TORONTO – When James van Riemsdyk was drafted by the Philadelphia Flyers in 2008, it was a defining moment of his young life – and extra special for some members of his family.
Hailing from Flyers’ country, two of his cousins were so elated when van Riemsdyk’s NHL career began they begged to paint their rooms orange and adorn the walls with decals of him in action.
Eight seasons and one trade to the Toronto Maple Leafs later, the passion that bonds van Riemsdyk to his cousins has never faltered.
“My family has always been very supportive, but those guys in particular, they don’t miss a game,” he said. “I hear from them after every one. To share all of this with them and see how much this means is huge.”
Those ties go much deeper than hockey. Van Riemsdyk’s cousins both have autism spectrum disorder, as does a close friend from middle school.
Turning pro gave van Riemsdyk a host of advantages, but the one he’s proudest to use is his voice. Since 2010, van Riemsdyk, 27, has worked with Autism Speaks, the world’s leading autism advocacy organization. Beyond a commitment to raising awareness, he began coordinating with them in Philadelphia to bring kids out to hockey games by creating a comfortable, less hectic environment for them to enjoy.

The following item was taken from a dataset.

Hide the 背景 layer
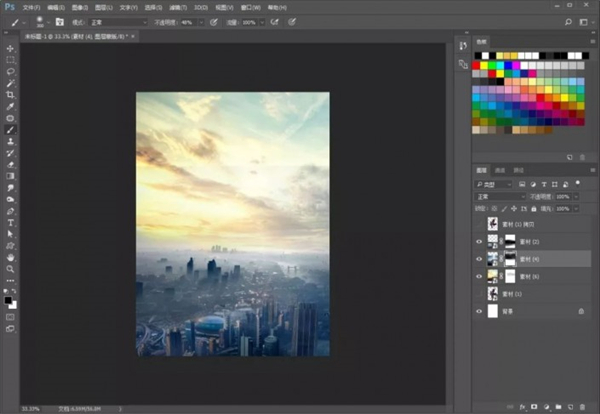600x414 pixels. click(479, 312)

“How I was raised is to get involved and give back. I’d be doing similar things if I wasn’t an athlete, but there’s more of a platform,” he said. “It’s your obligation to try and have an impact. From interacting with [people with autism], it’s more about acceptance than a cure. It’s about these different programs they can get involved in and have great things they can do.”
Van Riemsdyk has continued to host groups with Autism Speaks at Air Canada Centre since joining the Maple Leafs in 2012. Searching for ways to do more, he found one in partnership with an old friend’s business.
Former pro hockey player Lee Moffie, 26, shares an agent with van Riemsdyk, and the two ended up bonding during summer workouts years ago. Back in 2014, Moffie was living in Charleston playing for the ECHL’s South Carolina Stingrays when he had an idea to design dress shirts that better fit an athlete’s body. That’s where the State and Liberty Clothing Company was born. It wasn’t long after he started that Moffie heard from van Riemsdyk.
“When we launched this company, James was one of the first guys to reach out and say, ‘How can I help you out?’ Moffie said. “When he was playing [with the Maple Leafs] in Detroit, he invited me down to the team hotel and had every guy come in the room and try on a shirt, and he actually bought one for all of them. For someone to do that for us, it was incredible.”
Now Moffie and co-founder Steven Fisher are paying it forward to help van Riemsdyk’s mission with Autism Speaks. The designers have traditionally named their shirts after close friends and supporters, and van Riemsdyk used to joke with Moffie he should have his name on one for spreading the word about the brand.
Moffie did him one better, launching ‘The JVR’ model in mid-September and pledging to donate a portion of all the company’s proceeds — from every shirt sold, not just The JVR — over the holiday season to Autism Speaks. Van Riemsdyk will then match the amount.
“We got to talking and thinking about what would be a cool way to work together. Right away, there was no hesitation — it was Autism Speaks,” Moffie said. “It was a no-brainer for James, and we were happy to support him in that.”
Autism awareness isn’t the only cause van Riemsdyk devotes time to. He works closely with cystic fibrosis charities, and has been an avid supporter of military initiatives. But he has been inspired by how those with autism can thrive, like his middle school friend who works in a program on a farm in New Jersey.
And while van Riemsdyk’s connection is personal, putting a spotlight on the support and acceptance of all people with autism can have a universal effect.
“I see with my aunt and uncle and the day to day stuff they’re going through and how great of kids they’ve raised, even dealing with these different challenges that come up,” he said. “It makes you want to be involved more and do the little things that have a bit of an impact where I can.”